IBM has a 5-qubit quantum computer online right now that anyone can access. They have online tutorials that teach how to use it too. The best way for us to develop an intuition for quantum mechanics is to get our hands dirty and write some quantum programs, called “quantum scores” – like a musical score. It really is not hard to learn, just counter-intuitive at first. Soon, intuition for this kind of programming will develop and it will feel natural.

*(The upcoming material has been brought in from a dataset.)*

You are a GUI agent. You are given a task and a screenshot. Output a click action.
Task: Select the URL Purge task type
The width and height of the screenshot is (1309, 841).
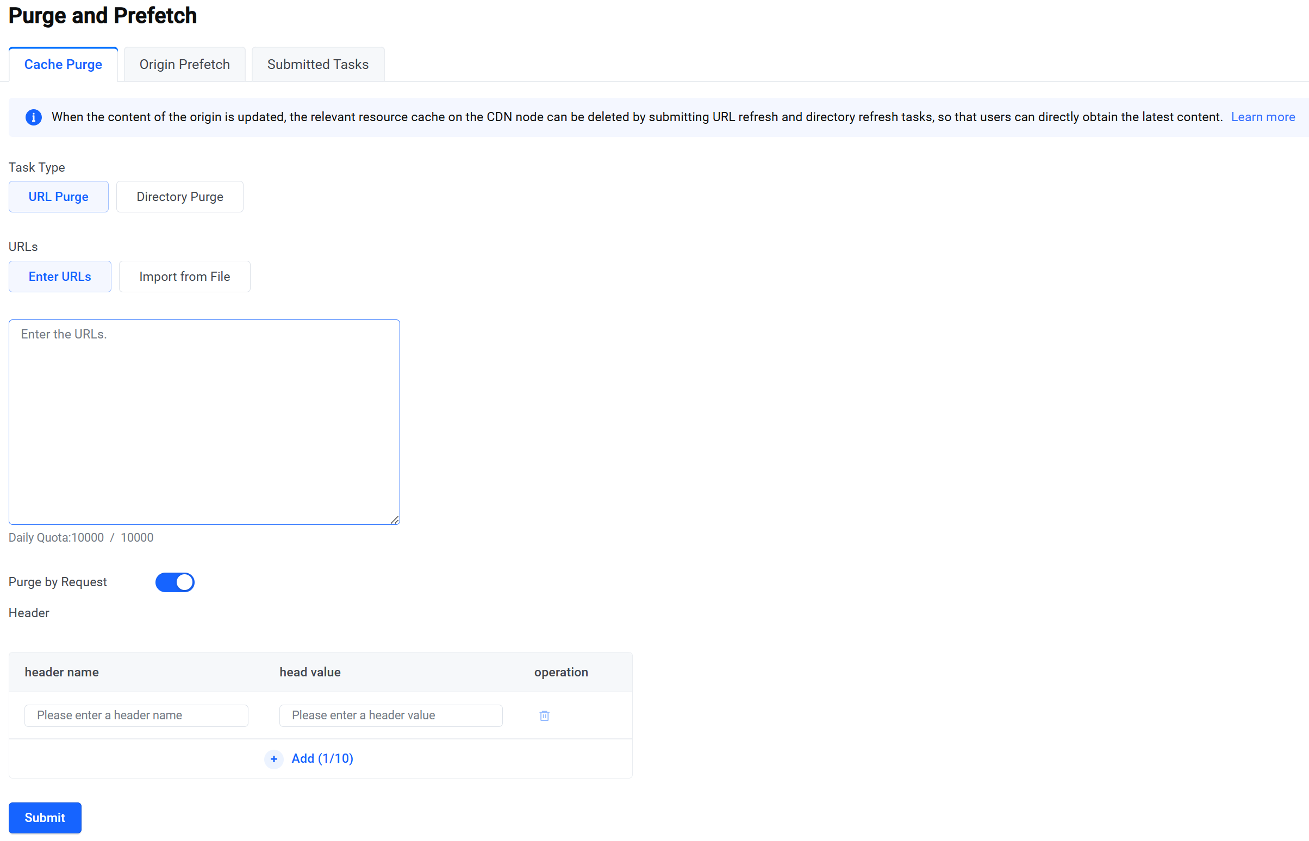click(58, 197)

Another company, D-Wave, is working on an alternative approach to quantum computing called quantum annealing. A quantum annealer does not allow us to write quantum programs, instead it is specifically designed to find global solutions (a global minimum) to specific kinds of mathematical optimization problems (here is tutorial from D-Wave). This process takes advantage of yet another strange property of quantum mechanics called quantum tunneling. Quantum tunneling allows the computer to tunnel from one local minimum to another, in a superposition of many different paths at once, until a global minimum is found. While they do have a 1,000+qubit commercial quantum annealer available, some physicists remain skeptical of D-Wave’s results.